Fifty doctors protested in front of the Arnulfo Arias Madrid hospital complex, the country’s main public medical center, located in Panama City.
The country reached 1,000 deaths and more than 50,000 infected with the coronavirus. With a population of 4 million inhabitants, Panama went from around 200 infections a day to more than 1,100 in recent weeks after reopening various economic activities.
With signs that read “I am a doctor, not a martyr,” “Take care of us to take care of them,” and “We also get sick, but still we are here,” the doctors marched in demand of more equipment and personnel.
Some protesters wore a red cardboard cross attached to their uniforms, symbolizing medical personnel who have suffered from the new coronavirus.
“Unfortunately, we still do not have the staff that has been said would be hired, and we are tired from four months of continuous work,” resident doctor Elsa Rueda told AFP.
Doctors asked for more protective equipment, medical and laboratory supplies, and healthcare personnel “to be able to treat patients appropriately,” Rueda said. According to her, on the night shifts at the Arnulfo Arias hospital, there are only one or two doctors for every 60 or 70 patients.

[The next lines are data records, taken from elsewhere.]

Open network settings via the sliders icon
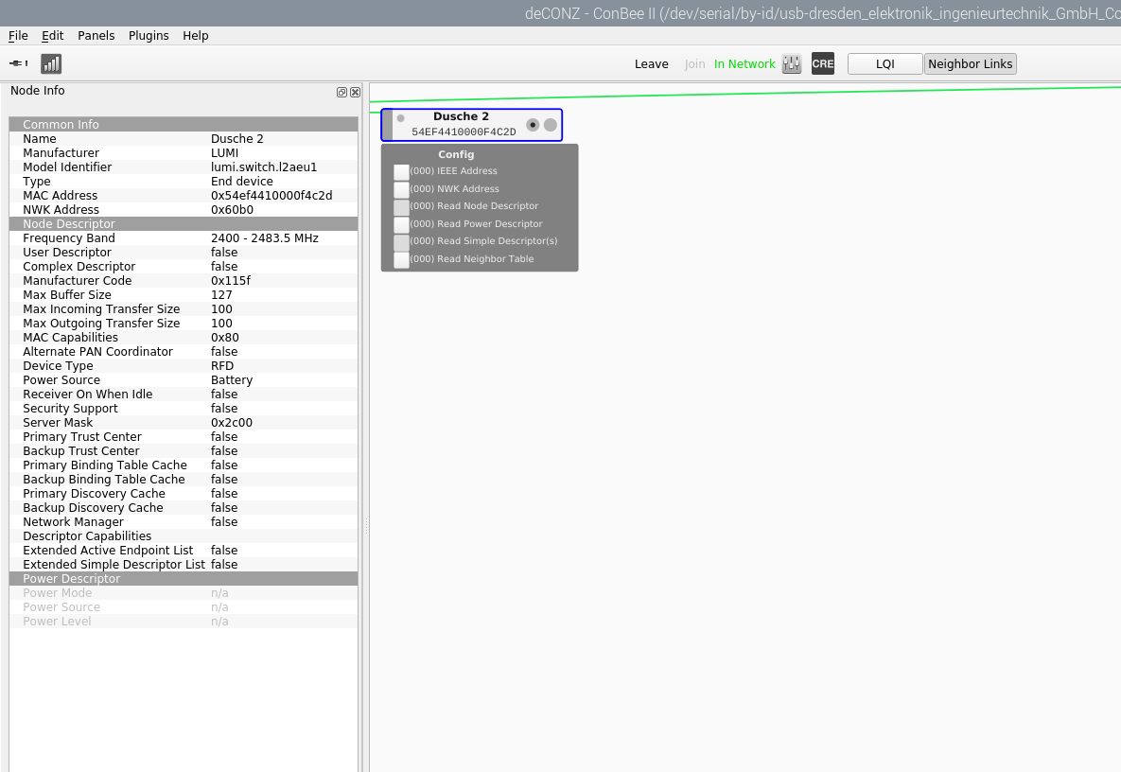The height and width of the screenshot is (772, 1121). [792, 63]
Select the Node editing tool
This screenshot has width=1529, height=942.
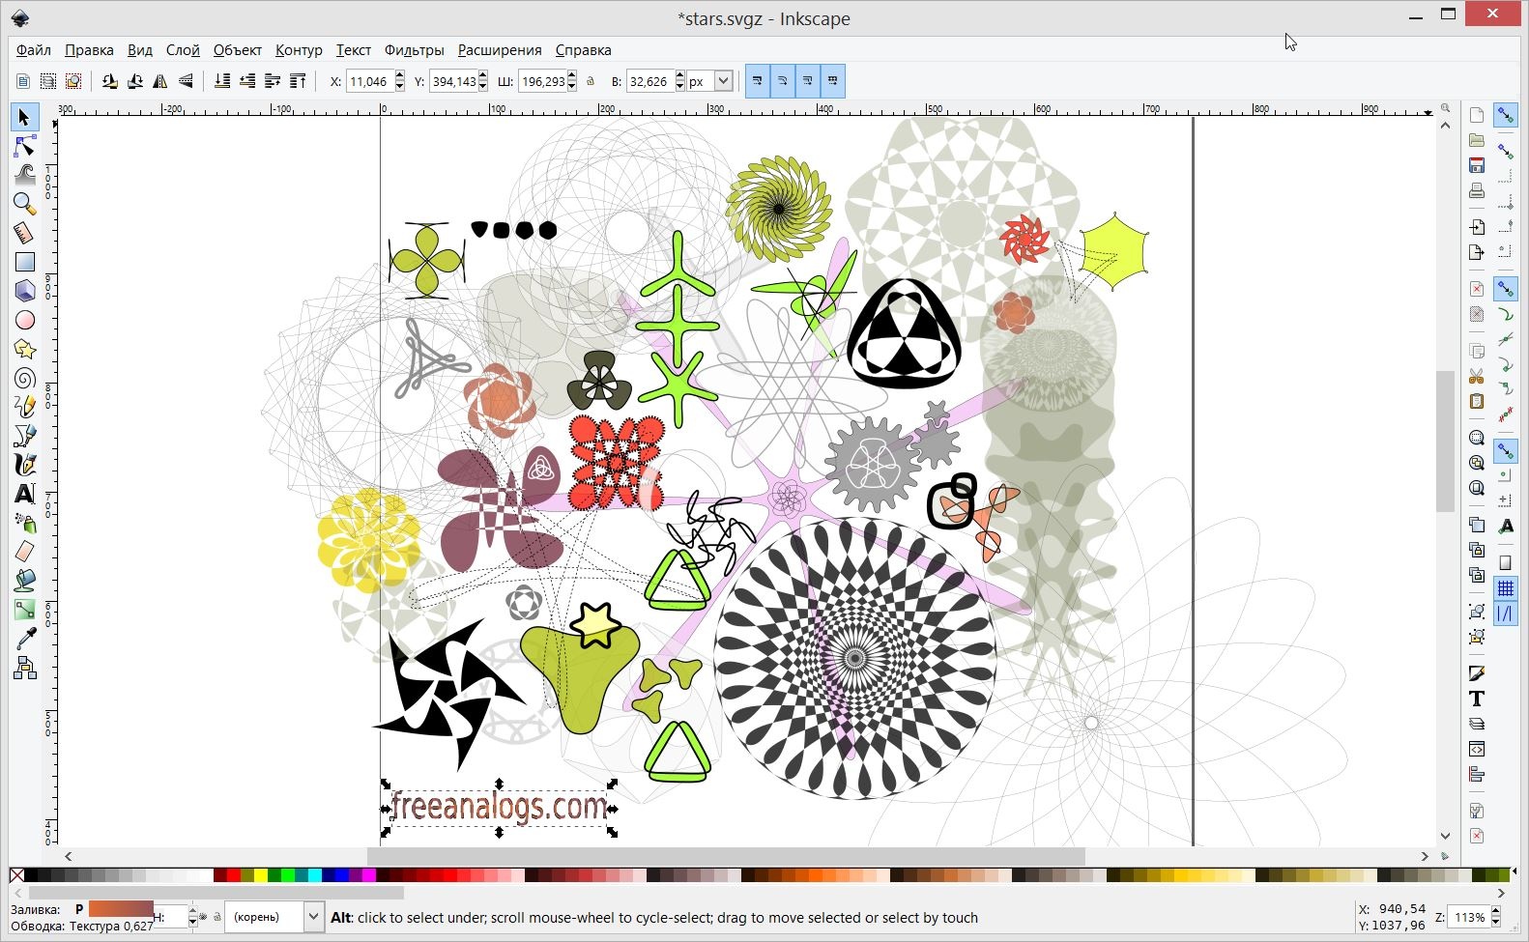point(24,146)
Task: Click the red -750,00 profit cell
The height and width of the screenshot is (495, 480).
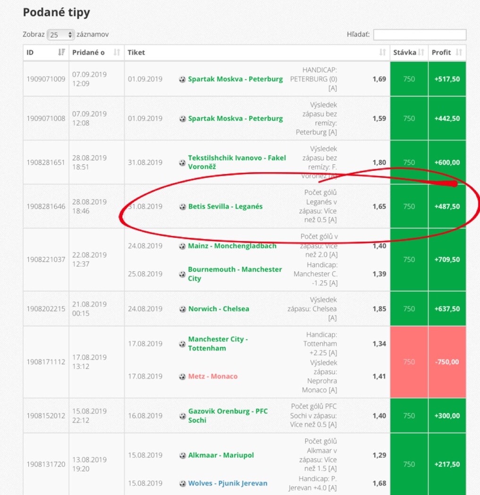Action: 446,362
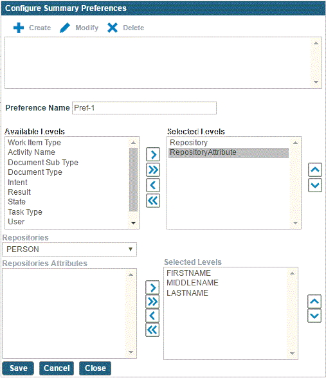326x378 pixels.
Task: Move repository attribute down in lower list
Action: pos(314,316)
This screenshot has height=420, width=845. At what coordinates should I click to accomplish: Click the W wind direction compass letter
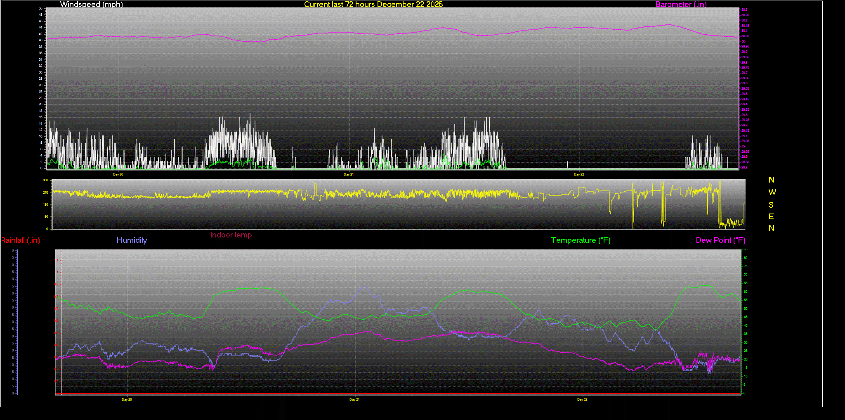(x=772, y=192)
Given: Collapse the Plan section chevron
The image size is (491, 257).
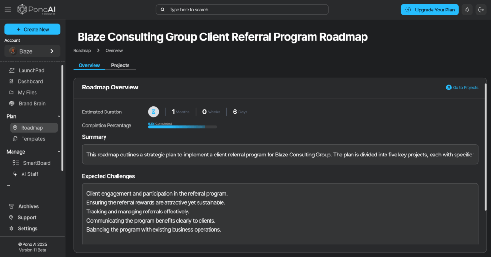Looking at the screenshot, I should 59,116.
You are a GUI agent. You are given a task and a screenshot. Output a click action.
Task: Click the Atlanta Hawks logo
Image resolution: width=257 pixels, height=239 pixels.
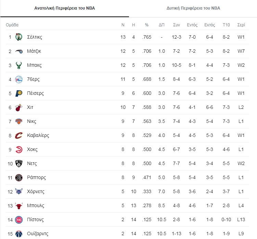click(19, 149)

“The staff is getting infected, is getting sick and has to stay home,” David Macías, a doctor who himself became a COVID-19 patient, told AFP.

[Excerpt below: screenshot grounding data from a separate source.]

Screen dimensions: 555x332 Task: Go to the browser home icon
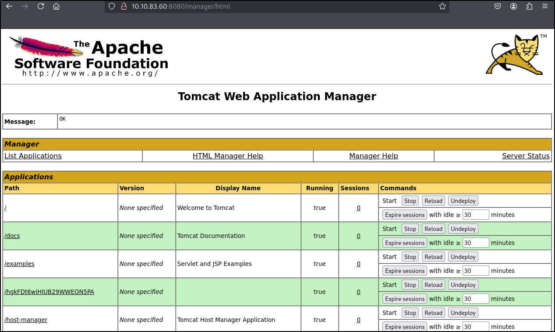[56, 7]
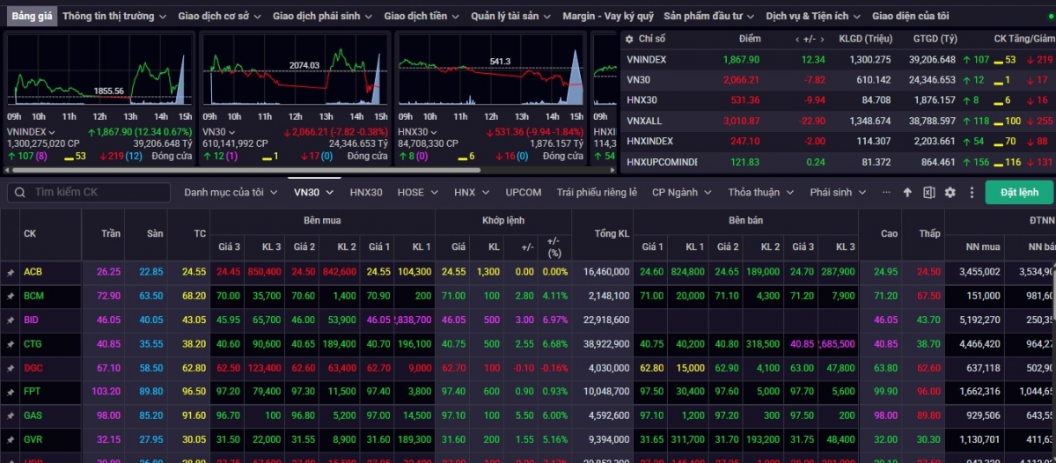Click the BCM stock symbol

click(x=33, y=297)
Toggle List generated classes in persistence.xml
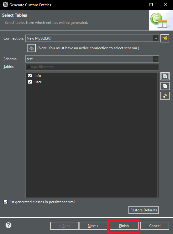Screen dimensions: 173x234 pos(6,202)
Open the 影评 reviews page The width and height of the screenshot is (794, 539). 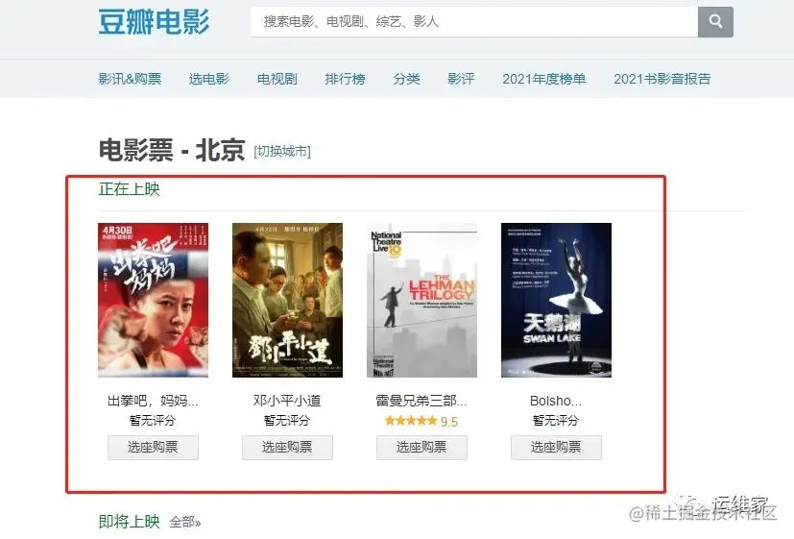coord(461,79)
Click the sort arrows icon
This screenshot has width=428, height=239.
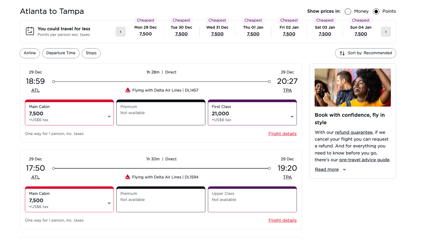tap(342, 53)
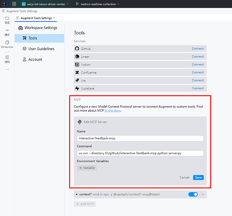
Task: Open the Structure tool window icon
Action: click(7, 57)
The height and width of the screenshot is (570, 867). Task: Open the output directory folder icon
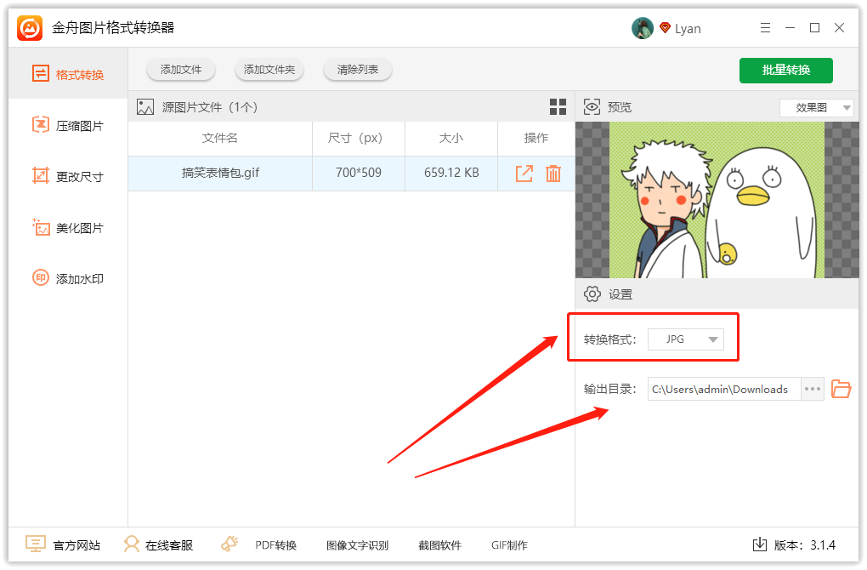tap(841, 389)
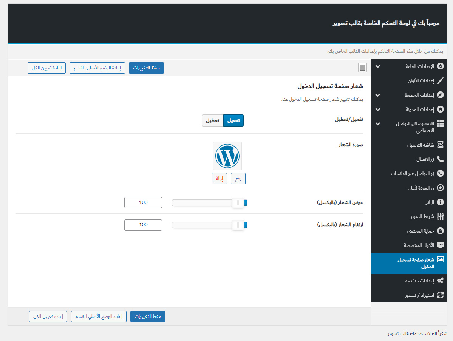Click the brush icon for Color Settings (إعدادات الألوان)

440,80
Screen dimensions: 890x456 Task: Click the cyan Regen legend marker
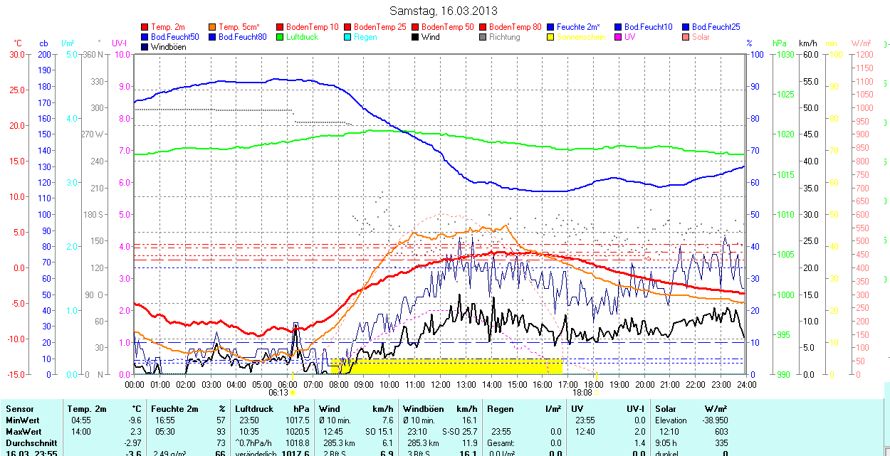348,37
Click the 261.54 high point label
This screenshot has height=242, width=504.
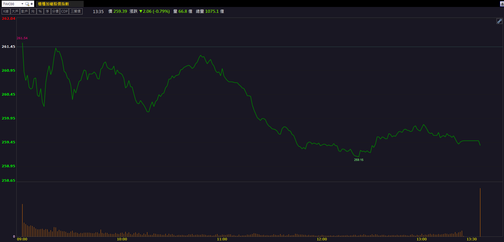22,38
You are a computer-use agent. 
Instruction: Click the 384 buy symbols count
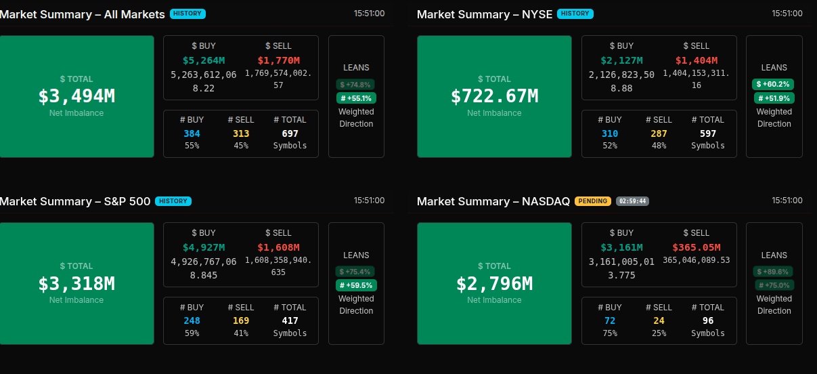pos(192,133)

“That increases the gap between the number of patients and the number of staff,” which “really worsens” patient care for COVID-19, he added.
A ‘tragedy’ in the making
“The tragedy we are living cannot be nuanced; the impact of the pain suffered by Panamanian families cannot be softened,” recognized Panamanian President Laurentino Cortizo. “A thousand deaths is not just a statistic.”

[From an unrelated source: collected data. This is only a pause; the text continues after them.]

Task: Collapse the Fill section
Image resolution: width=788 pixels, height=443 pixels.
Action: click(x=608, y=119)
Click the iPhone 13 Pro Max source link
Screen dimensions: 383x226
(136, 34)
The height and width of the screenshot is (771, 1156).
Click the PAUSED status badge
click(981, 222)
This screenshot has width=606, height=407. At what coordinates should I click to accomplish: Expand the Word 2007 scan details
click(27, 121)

Hours earlier, the president stated that his government is still working for the “permanent acquisition” of equipment and new health personnel.
The director of the Social Security Fund, Enrique Lau, reported that in recent days more than a million masks have been shipped, in addition to hats, gloves, sanitary suits and glasses.
Cortizo defended that the high number of infections in Panama is due to the fact that 3,200 tests are carried out every day in the places most affected by the pandemic.
“Panama does not make up figures, and we do not hide figures. The number of cases that exist are real and it is communicated to the country,” Cortizo said.
According to official data, about 23,000 people are at home or hotel isolation, while 1,000 are hospitalized — 166 of them in intensive care.
The scenario is testing the limits of an already-strained health system, and protests from health personnel have multiplied across the country.
“We do not see the decrease in cases, and we do not see personal protective equipment flow in the correct way,” lamented doctor Víctor González.